To conserve manure nutrients and reduce the pollution potential of manure, the following basic recommendations may be taken into considerations:

i. Conserve the liquid portion; this portion contains half the total N and nearly all of the K.

ii. The manure should be broadcasted uniformly throughout the field with exact amount. Actual rates should be based on meeting crop nutrient needs. Manures should be broadcasted far from streams, lakes, ponds, sinkholes, and wells so that runoff does not wash manure into them. Whenever possible, cover crops should be used to hold the nutrients against loss.

iii. To take better advantage of its nutrients, the application of manure may be done just before the growing season, preferably to N-requiring crops.

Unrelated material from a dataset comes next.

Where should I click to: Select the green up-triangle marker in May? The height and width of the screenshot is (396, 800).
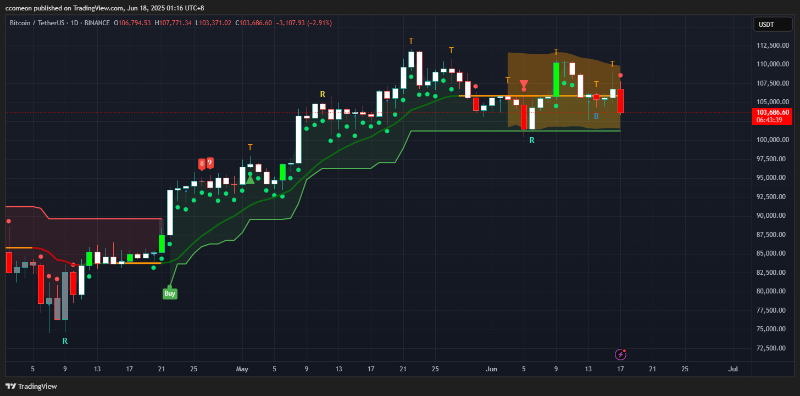(250, 179)
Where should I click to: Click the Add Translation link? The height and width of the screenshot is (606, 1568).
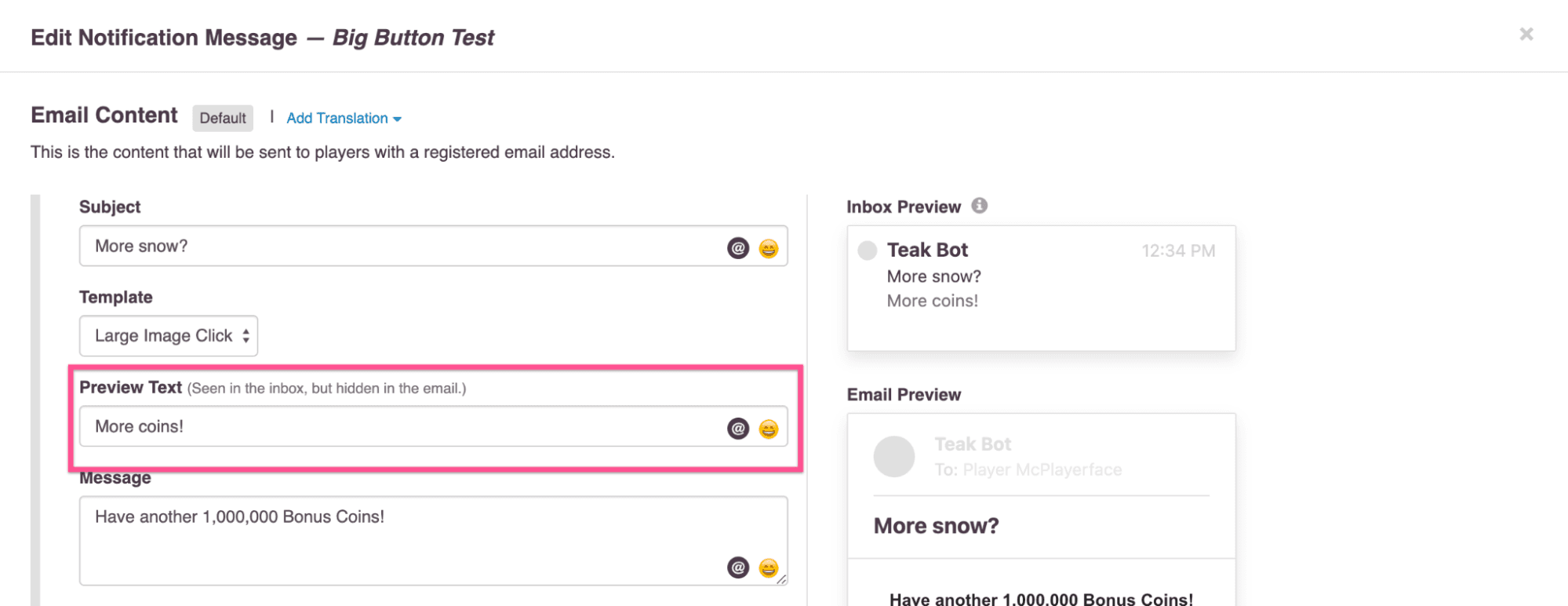[x=337, y=118]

iv. If possible, manure should be incorporated soon after application to conserve as much N as possible.

Soil testing is extremely important in manure management. Soil tests provide information that can be used to decide where manure can do the best in supplying nutrients required by the crop. The lower the soil test level, the higher the probability of a response to adding the nutrient. Soil tests also help monitor the effect of manure application on soil phosphorus and potassium levels.

Nitrogen also may leach from the plant root zone and adversely affect the environment. In addition, the associated organic matter, which is beneficial at low rates, may become undesirable at excessive levels.

Heavy surface applications of manure with no incorporation may inhibit herbicide activity, provide a favorable area for insect pest development, or create an odour problem. As more farmers store their manure and spread it in the summer, compaction is becoming a more serious consideration in manure management.

Yield decreases due to compaction usually are related to restrictions in the plant’s root system, and these restrictions prevent the plant from getting the nutrients and water it needs. The soil test for K is the best management tool for predicting the amount of potash needed in a fertilizer program. Available K in soils is estimated by measuring the total of solution K (water soluble K) and exchangeable K.